- **Assignment**:
Retype word for word the line containing "At what coordinates" and each line that follows it in the records below, through the last one, with no pictures.

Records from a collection
━━━━━━━━━━

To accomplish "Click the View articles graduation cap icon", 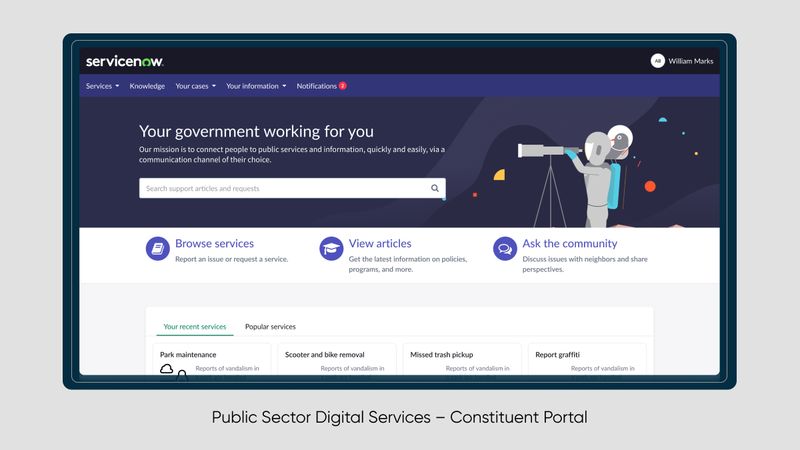I will 331,248.
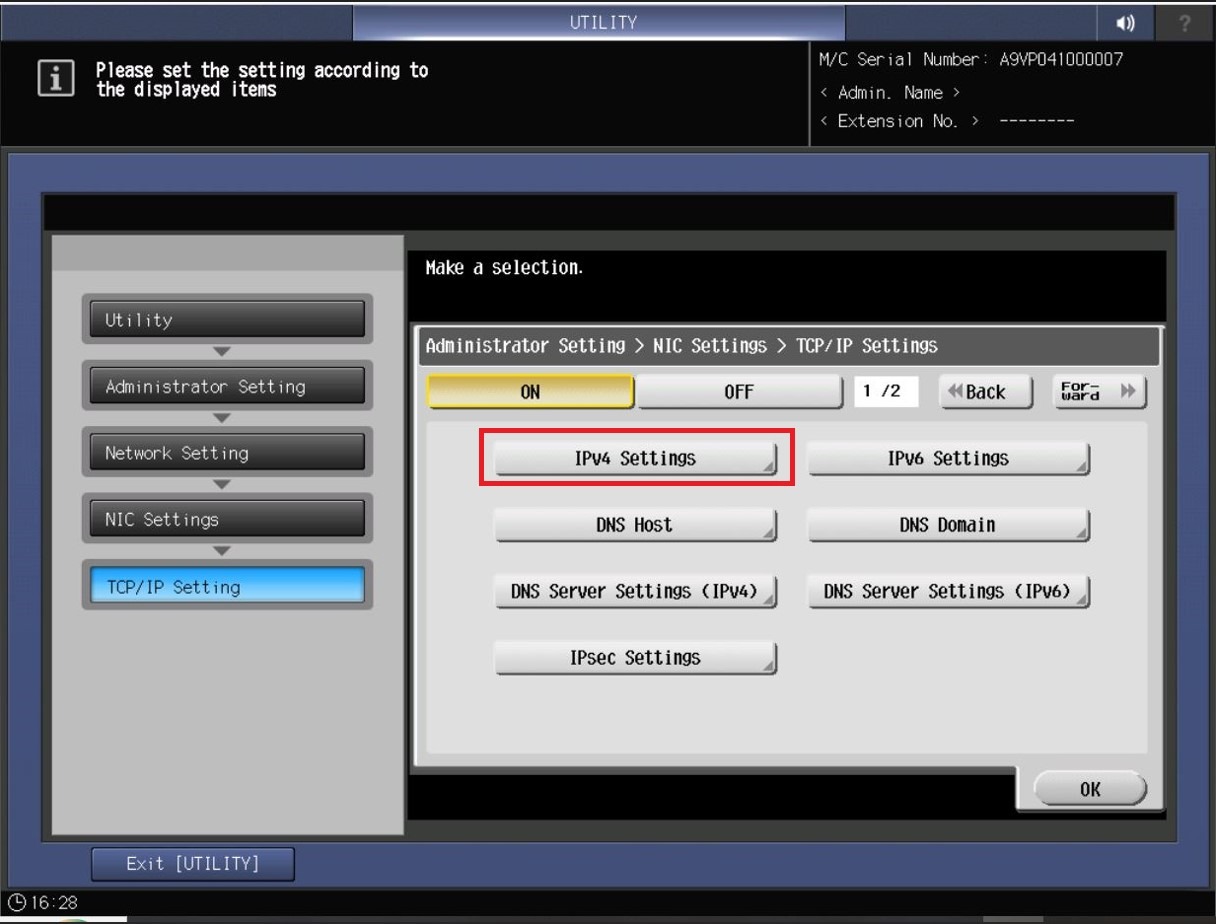Open DNS Server Settings (IPv6)

[948, 591]
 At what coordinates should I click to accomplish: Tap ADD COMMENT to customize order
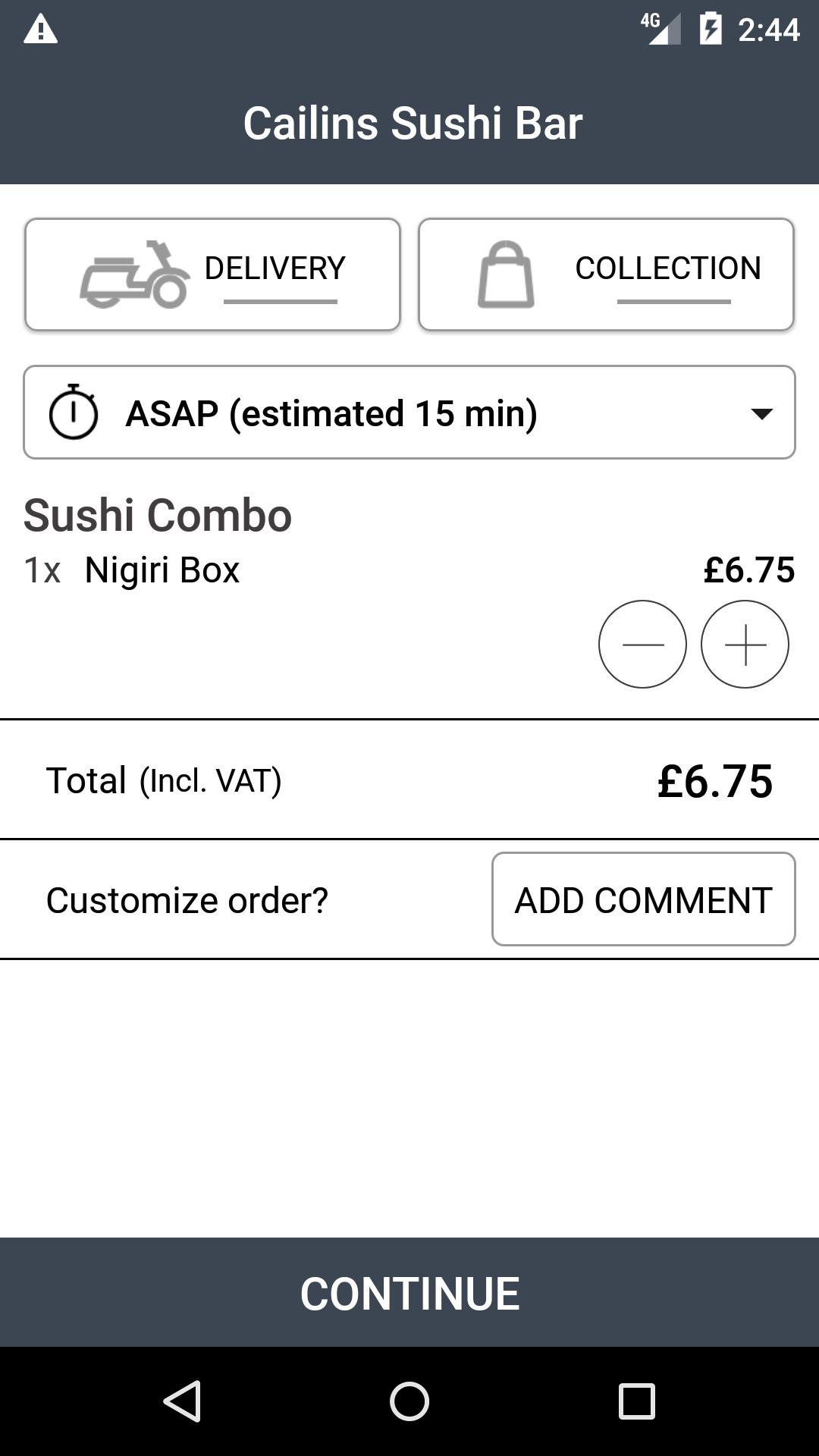click(x=644, y=899)
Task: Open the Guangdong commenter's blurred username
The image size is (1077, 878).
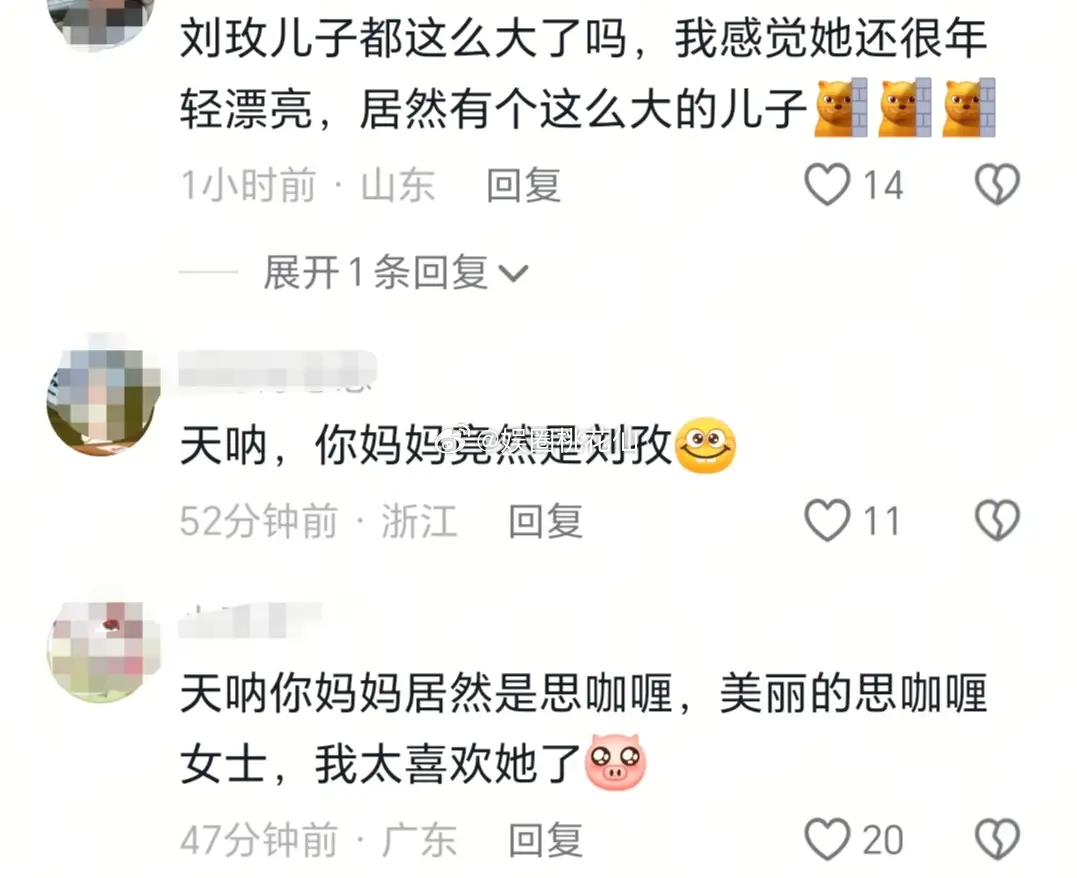Action: (251, 619)
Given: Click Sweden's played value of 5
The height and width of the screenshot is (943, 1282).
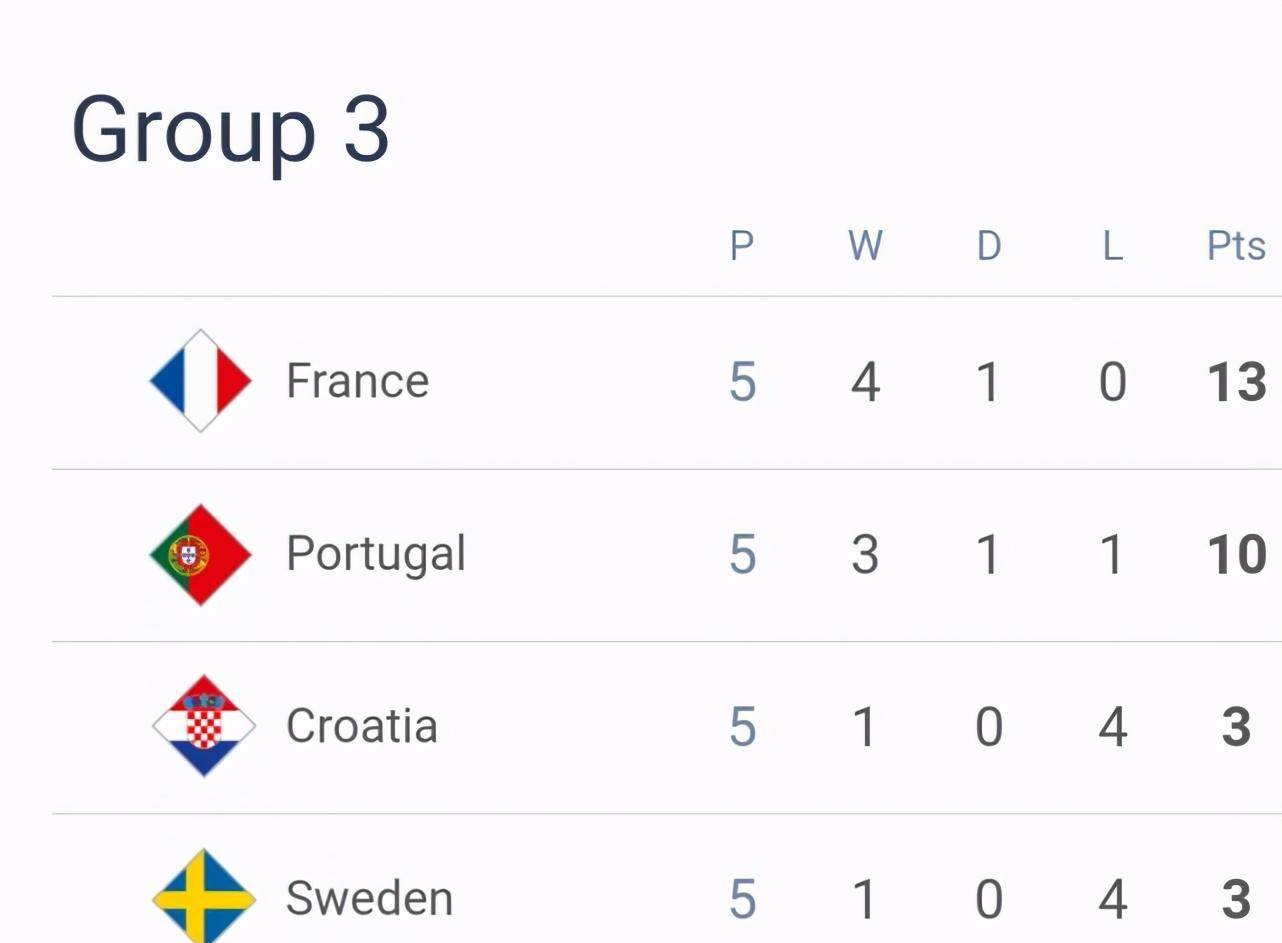Looking at the screenshot, I should click(742, 899).
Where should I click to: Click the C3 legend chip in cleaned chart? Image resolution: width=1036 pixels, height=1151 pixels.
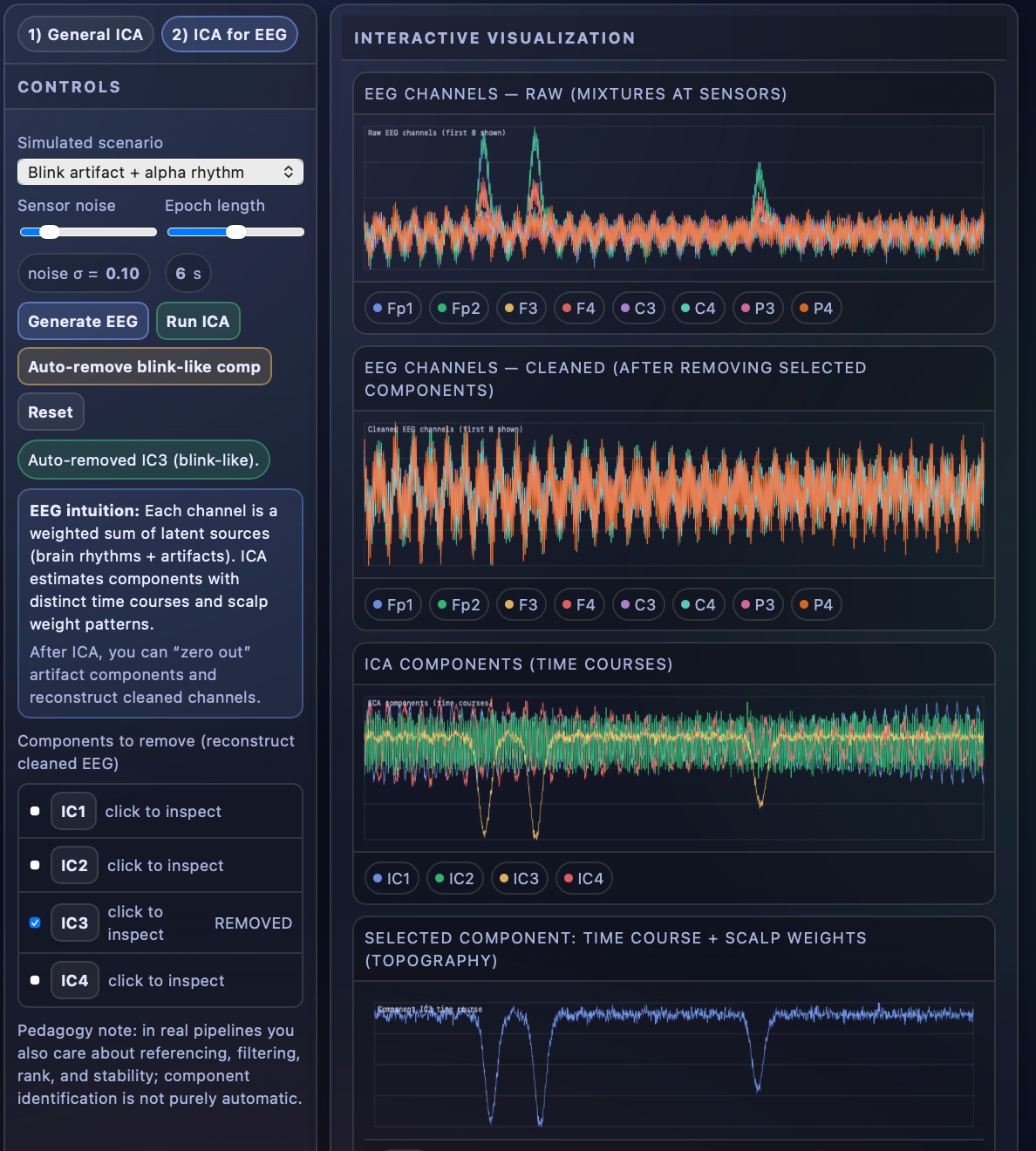[x=637, y=605]
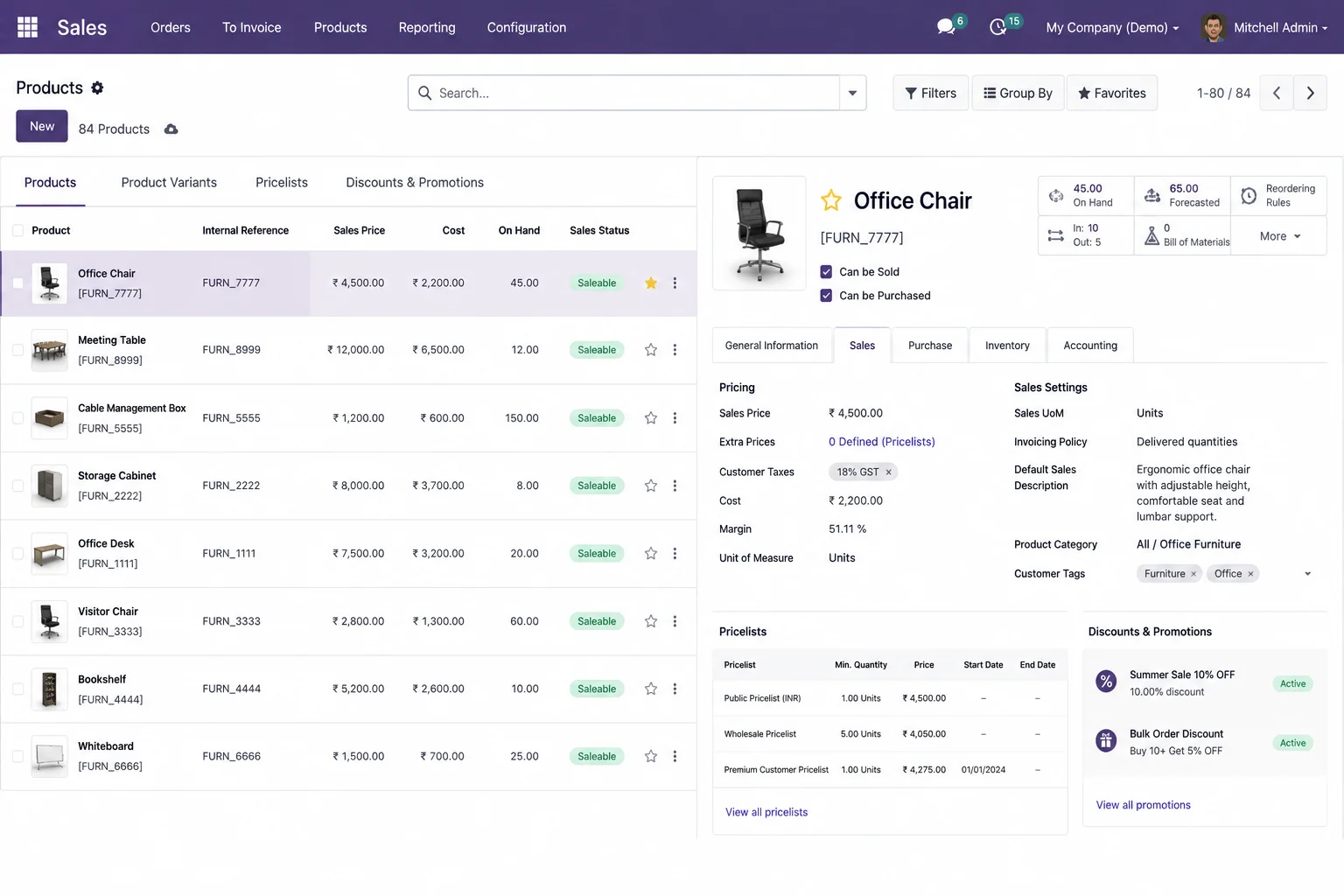Uncheck the Can be Sold checkbox
This screenshot has height=896, width=1344.
click(826, 272)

━━━━━━━━━━

- **Your response**:
 At what coordinates should I click to accomplish: Tap ADD COMMENT to customize order
click(x=644, y=899)
Task: Open the Guangdong commenter's blurred username
The image size is (1077, 878).
Action: (251, 619)
Given: Click Sweden's played value of 5
The height and width of the screenshot is (943, 1282).
Looking at the screenshot, I should click(742, 899).
Where should I click to: Click the C3 legend chip in cleaned chart? Image resolution: width=1036 pixels, height=1151 pixels.
[x=637, y=605]
Uncheck the Can be Sold checkbox
This screenshot has height=896, width=1344.
click(826, 272)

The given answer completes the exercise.